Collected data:
--- START ---
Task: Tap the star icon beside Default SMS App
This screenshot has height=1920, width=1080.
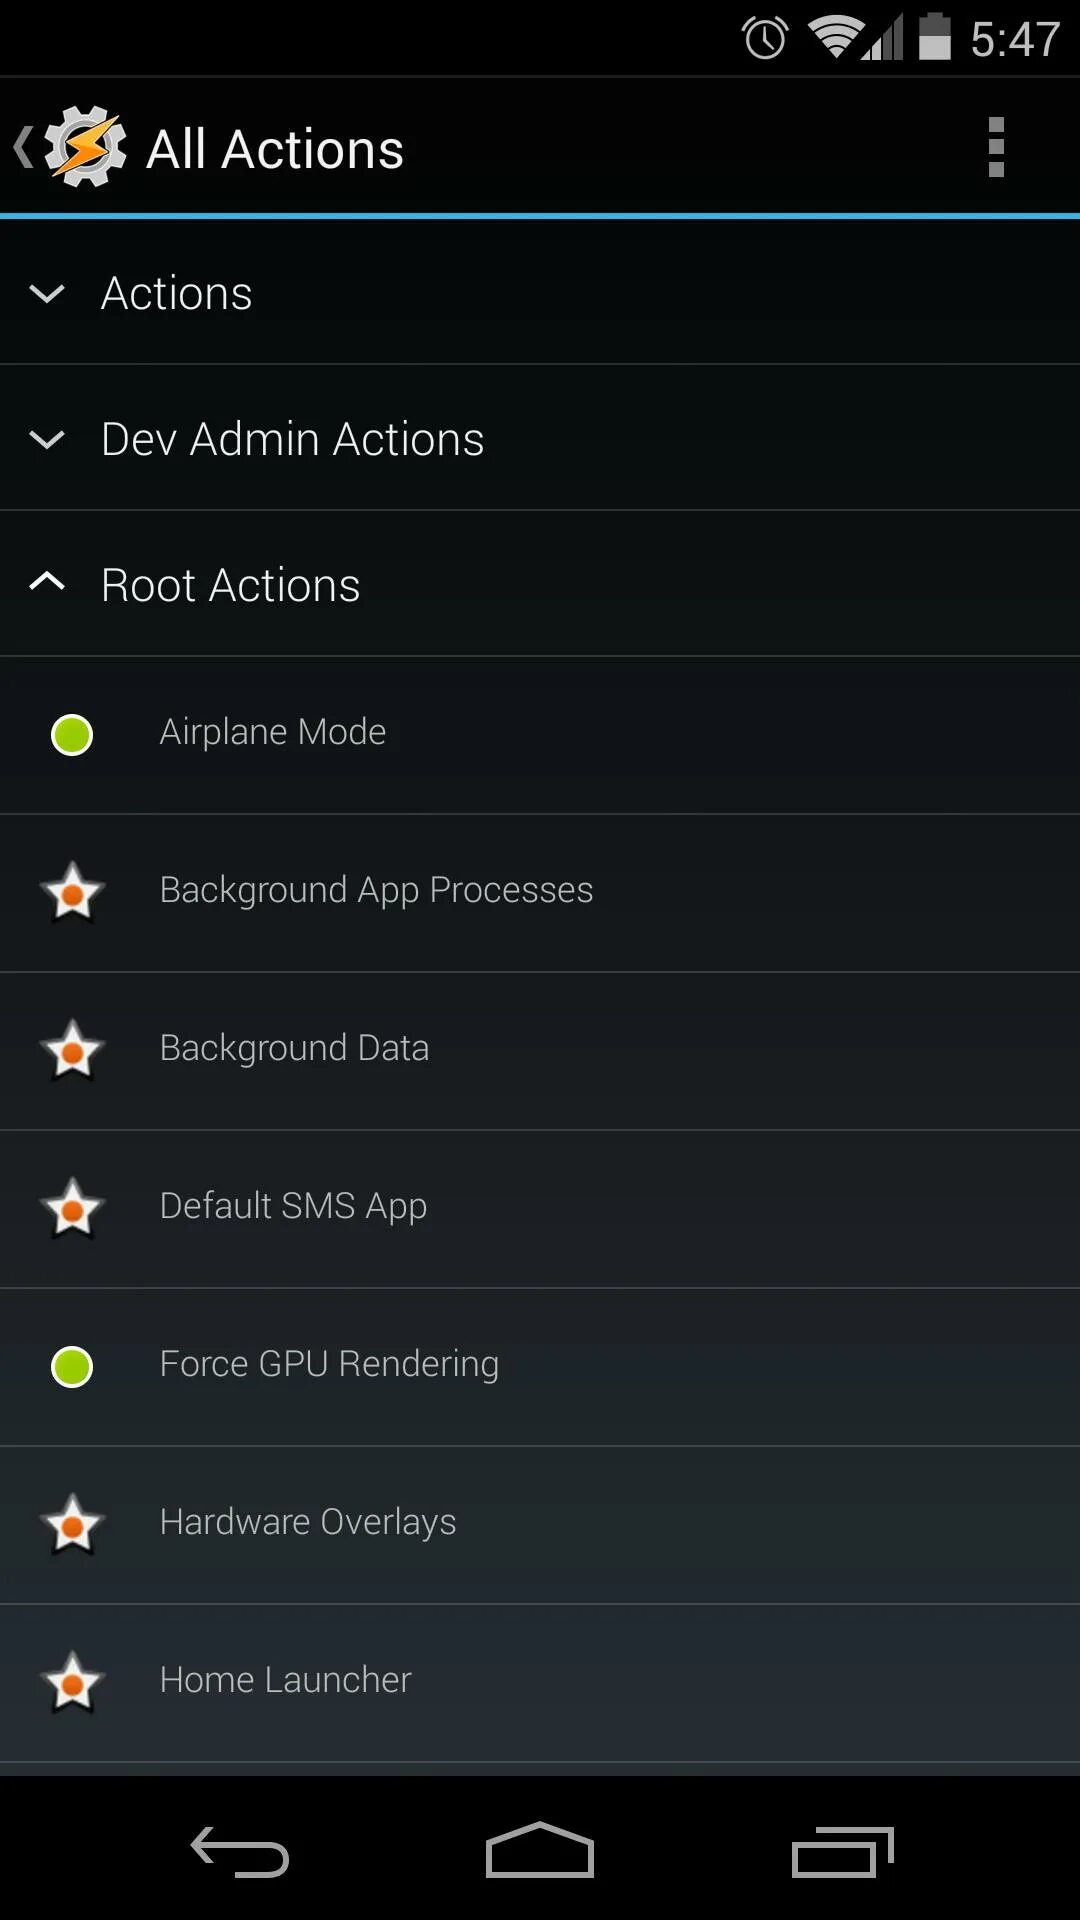Action: tap(72, 1208)
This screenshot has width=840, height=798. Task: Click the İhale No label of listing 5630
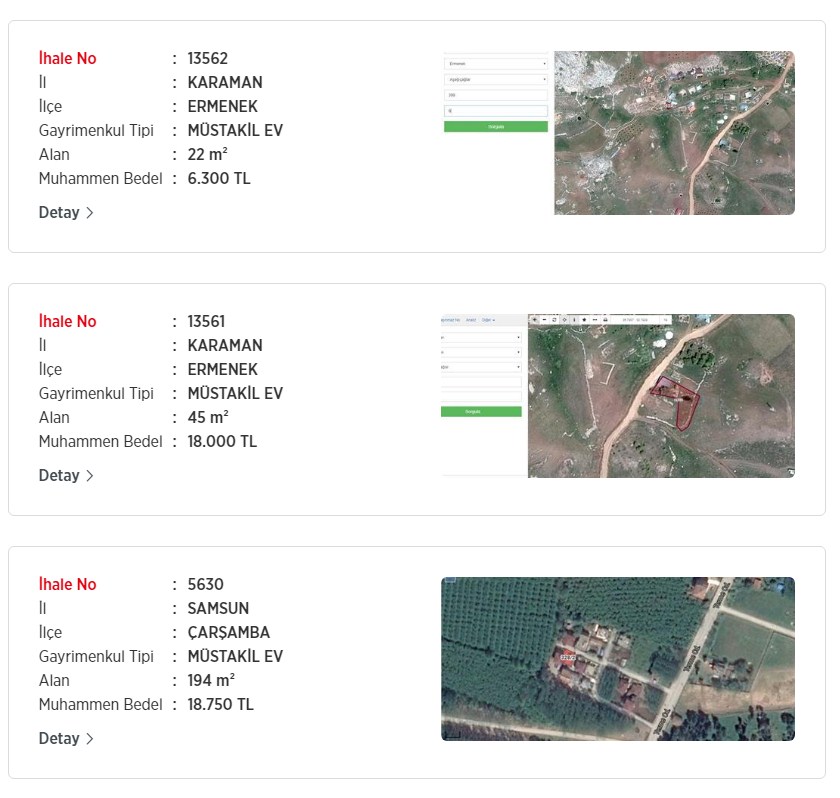(x=67, y=585)
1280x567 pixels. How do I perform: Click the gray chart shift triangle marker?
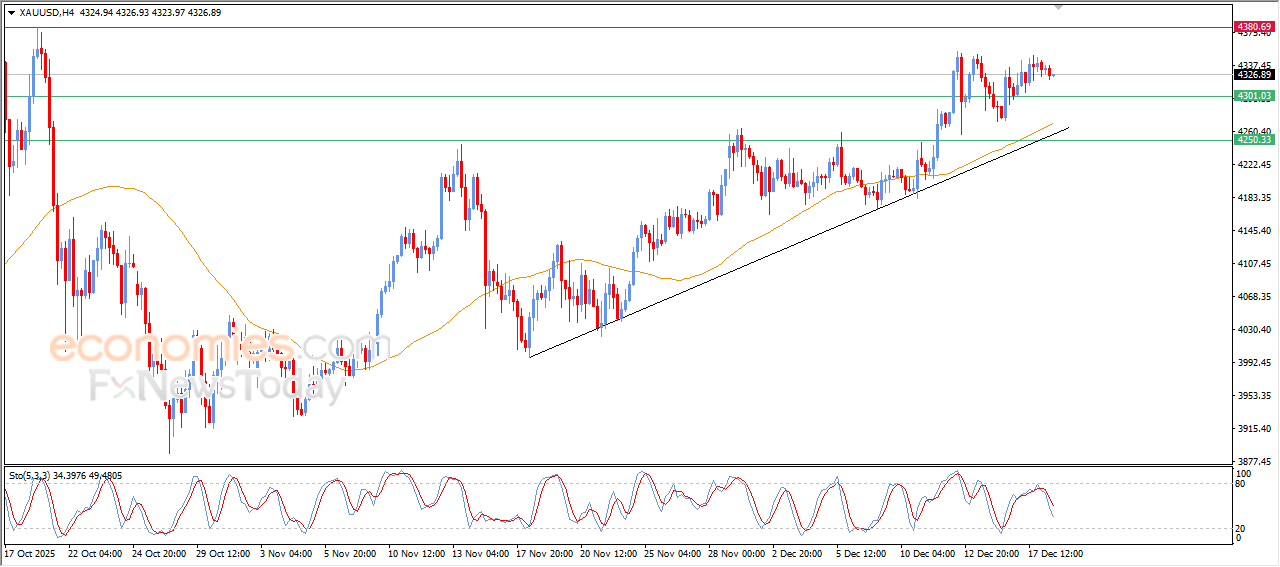(x=1059, y=8)
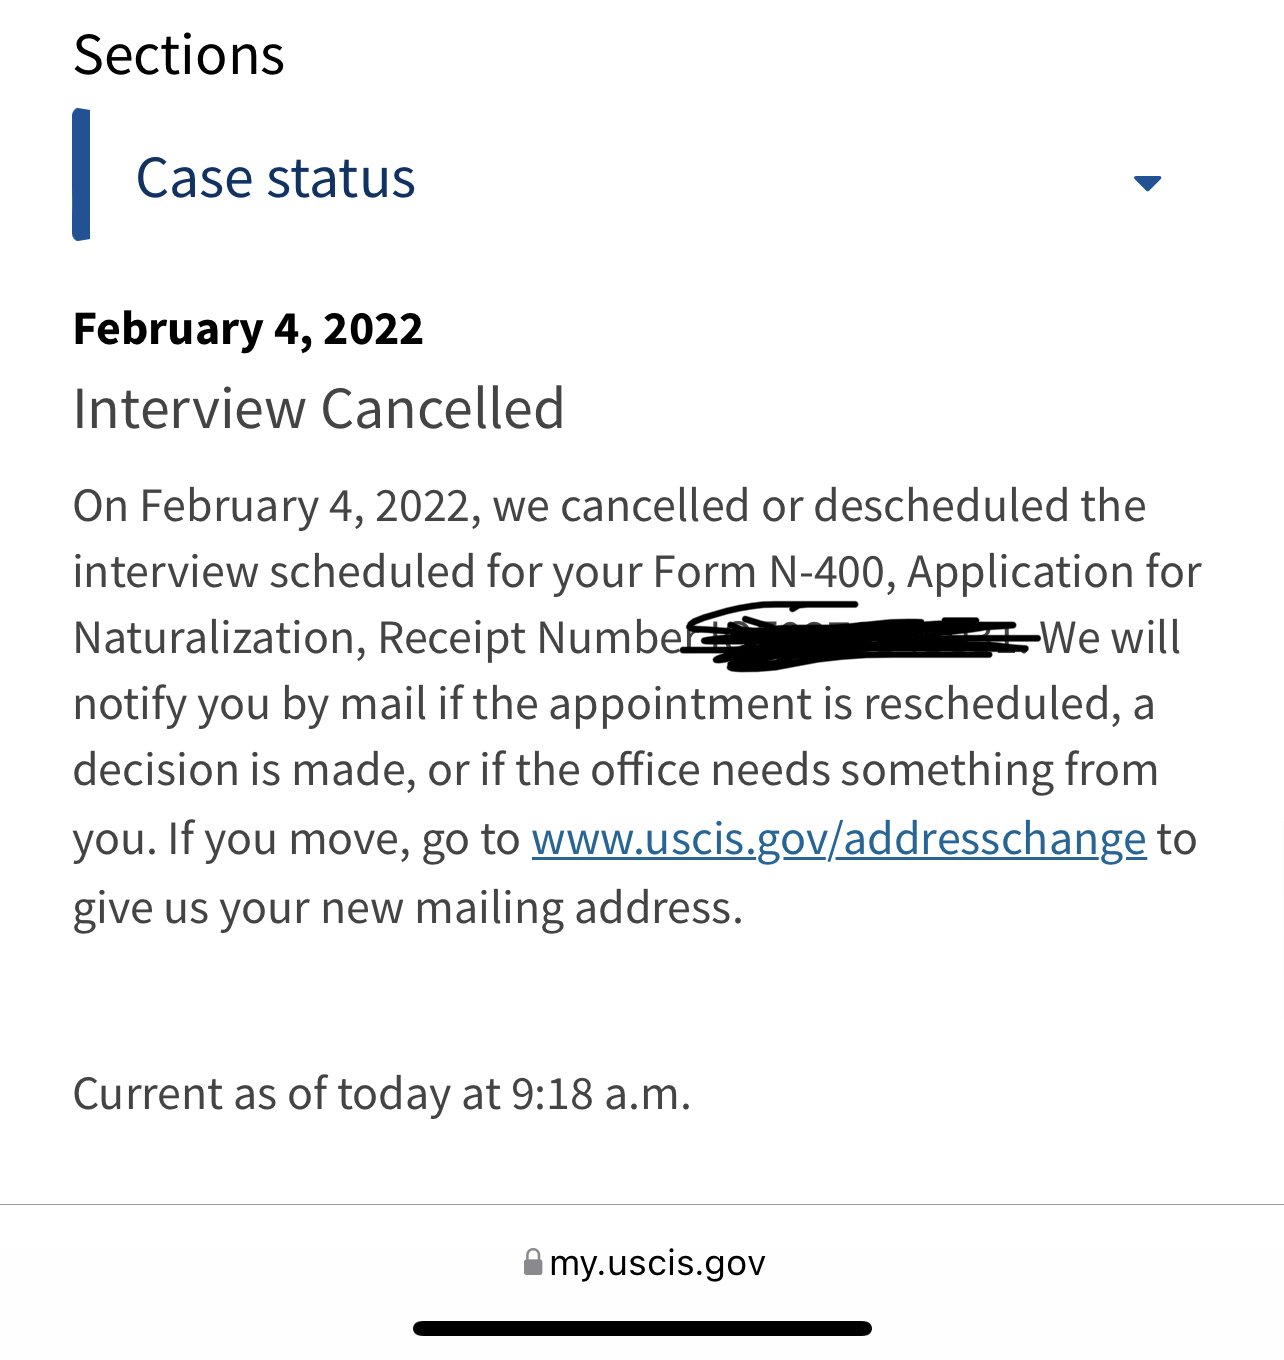The height and width of the screenshot is (1360, 1284).
Task: Click the Receipt Number label text
Action: point(530,638)
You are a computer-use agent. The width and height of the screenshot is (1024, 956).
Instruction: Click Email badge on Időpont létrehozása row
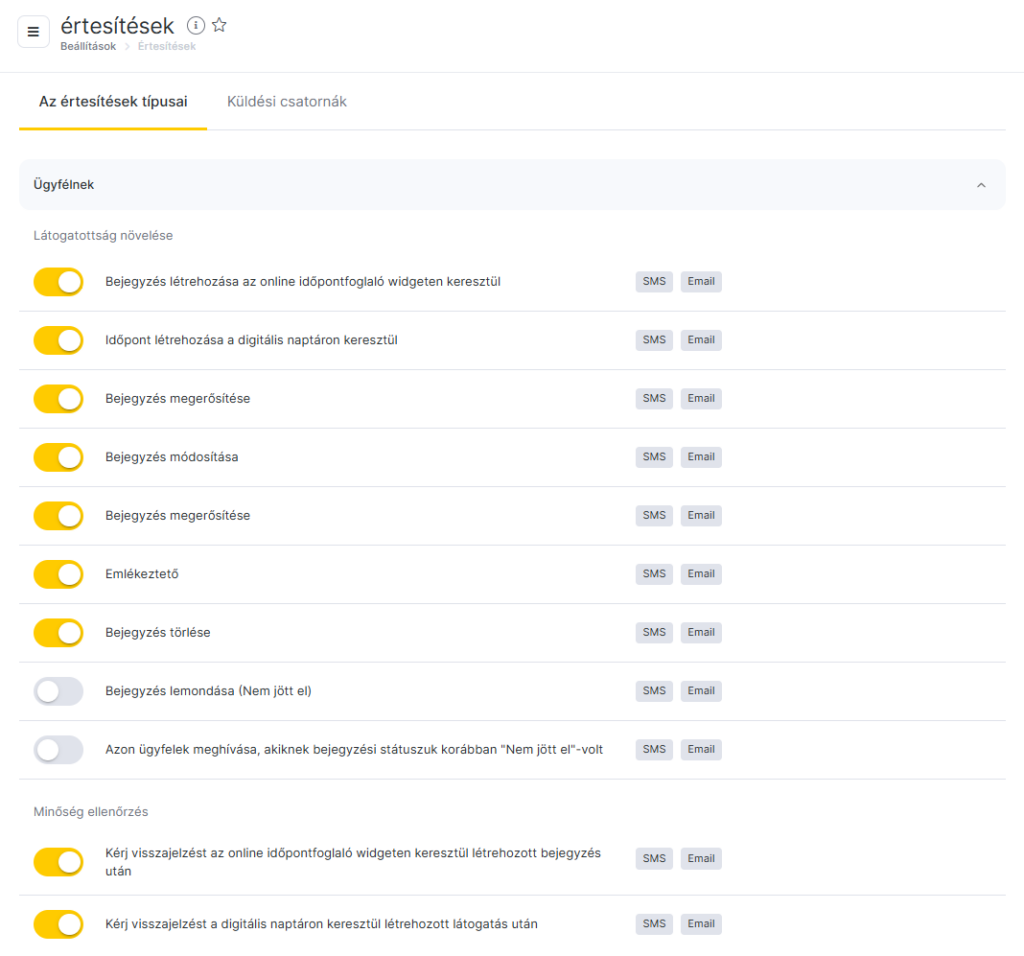(701, 340)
--- END ---
Work order: Copy out exactly the lines that begin at the line with "This screenshot has width=840, height=798." and end at the final line of the entries above. Leave out the pictures.

Answer area:
This screenshot has width=840, height=798. Task: Click the İhale No label of listing 5630
(x=67, y=585)
1280x567 pixels. How do I perform: Click the gray chart shift triangle marker?
(x=1059, y=8)
The height and width of the screenshot is (1360, 1284).
Task: Click the Receipt Number label text
Action: point(530,638)
You are a computer-use agent. The width and height of the screenshot is (1024, 956).
Instruction: Click Email badge on Időpont létrehozása row
(701, 340)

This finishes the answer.